Videos obtained by Spotlight PA and NBC News, show that Hall had his hands in the air for 14 seconds on Dec. 30, 2020. The videos show that Hall’s hands remained up, with one of them holding the pellet gun, when two state troopers began firing at him, causing the teen to collapse almost immediately. 

Footage previously released by the Monroe County District Attorney’s Office redacted the final seconds before Hall was killed. District Attorney E. David Christine Jr. ruled that the fatal shooting was justified and that no one would be charged because the lives of the troopers were in danger. 

Now, Hall’s parents and their attorneys are calling on the Justice Department and the Pennsylvania attorney general to launch an “unbiased” investigation into the shooting that has devastated the family and the northeastern-Pennsylvania community. 

Representing the family are attorneys Devon M. Jacob and Benjamin Crump, the same lawyers who represented the family of George Floyd. 

“Pennsylvania State Police tried to sell one version of events in which Christian was advancing toward them and pointing the supposed gun at them — but now we, and the whole world, know that Christian did not advance toward officers and in fact had his arms raised in the universal position of surrender when he was shot repeatedly and unnecessarily,” Crump said in a statement. 

Devon M. Jacob told The Washington Post that the uncensored police footage “definitely establishes that Christian was shot in direct response to an order.”
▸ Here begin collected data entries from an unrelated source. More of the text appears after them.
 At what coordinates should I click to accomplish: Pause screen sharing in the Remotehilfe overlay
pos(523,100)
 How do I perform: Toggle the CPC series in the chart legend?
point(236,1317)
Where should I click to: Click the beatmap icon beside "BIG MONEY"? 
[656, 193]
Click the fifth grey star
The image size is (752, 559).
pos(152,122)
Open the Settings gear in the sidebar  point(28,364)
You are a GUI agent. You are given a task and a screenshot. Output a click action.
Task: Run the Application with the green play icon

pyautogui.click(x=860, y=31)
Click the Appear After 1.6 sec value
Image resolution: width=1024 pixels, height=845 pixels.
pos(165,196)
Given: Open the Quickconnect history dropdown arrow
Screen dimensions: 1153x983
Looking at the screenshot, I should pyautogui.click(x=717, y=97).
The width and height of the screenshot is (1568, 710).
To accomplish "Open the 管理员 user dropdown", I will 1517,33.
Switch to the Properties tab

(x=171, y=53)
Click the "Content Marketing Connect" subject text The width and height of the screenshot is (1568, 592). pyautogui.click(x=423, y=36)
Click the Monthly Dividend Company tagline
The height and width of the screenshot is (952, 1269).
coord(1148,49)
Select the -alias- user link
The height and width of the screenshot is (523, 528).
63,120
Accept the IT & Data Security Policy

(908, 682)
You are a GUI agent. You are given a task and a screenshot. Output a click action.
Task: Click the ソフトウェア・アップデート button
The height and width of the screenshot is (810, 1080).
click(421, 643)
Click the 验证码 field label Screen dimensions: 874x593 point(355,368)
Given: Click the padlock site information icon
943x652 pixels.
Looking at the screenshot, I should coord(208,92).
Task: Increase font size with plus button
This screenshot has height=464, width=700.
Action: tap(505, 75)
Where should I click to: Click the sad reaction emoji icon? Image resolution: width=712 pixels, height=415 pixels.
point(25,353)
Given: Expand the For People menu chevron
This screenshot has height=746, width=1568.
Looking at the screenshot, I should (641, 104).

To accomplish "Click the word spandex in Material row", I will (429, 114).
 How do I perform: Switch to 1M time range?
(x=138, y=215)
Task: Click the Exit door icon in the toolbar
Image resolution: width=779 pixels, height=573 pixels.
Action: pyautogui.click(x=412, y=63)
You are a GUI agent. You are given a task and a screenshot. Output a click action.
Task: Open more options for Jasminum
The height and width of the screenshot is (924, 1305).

“The unredacted video establishes that when the fatal shots were fired, Christian was standing still, with his hands in the air, with what was believed to be a gun in his left hand and pointed at the sky, in the universal stance of surrender, and that is an unlawful homicide,’ Jacob said. 

“If he doesn’t drop it, just take him,” an official said, according to the video.

Christian’s father, Gareth Hall, told Spotlight PA that he would like to see the officers brought up on charges. 

Hall is one of more than 1,500 examples in recent years in which people with mental illnesses have had fatal encounters with police in the U.S. According to data tracked by The Washington Post, since 2015, nearly one in four people fatally shot by police were mentally ill. 

Hall was adopted as a baby from China in 2002 by Gareth and Fe Hall. He was later diagnosed with reactive attachment disorder, a serious condition that can make it difficult for adopted children to bond with their parents and connect with people. 

Hall often ran away from his home and once accidentally started a fire in his family’s home when he was 10. After spending four years in juvenile detention for the fire, Hall continued to run away, thus violating his probation and sending him into a cycle of juvenile incarceration.

During the early afternoon on Dec. 30, 2020, Hall called 911 about a possible suicide attempt. Moments before calling, Hall, who was scheduled to work a shift at a grocery store at the time, had posted a photo to Snapchat of the overpass above Interstate 80 with text that read “who would miss me,” according to a report from the district attorney’s office. 

PA State Police originally noted that Hall pointed the pellet gun at troopers before shots were fired. The newly released video does not appear to show Gall pointing it directly at troopers before he was fatally shot. 

State police reported that one of the troopers watched Hall “bless himself, point to his head and then pull the gun from his waistband and point it in the direction of the troopers.” 

Jacob and Crump, who were also the lawyers representing the family of George Floyd, wrote formal complaints to the FBI, U.S. Attorney General Merrick Garland and PA Attorney General Josh Shapiro last month, requesting that they investigate the shooting as well as the response by PA State Police and the district attorney’s office. 

In the letters, they accuse the district attorney’s office of falsely implying that Hall threatened troopers with the gun. 

“Parents whose children are in the midst of a mental health emergency should be confident that their children will be assisted by law enforcement, not gunned down when they need help the most,” Crump said.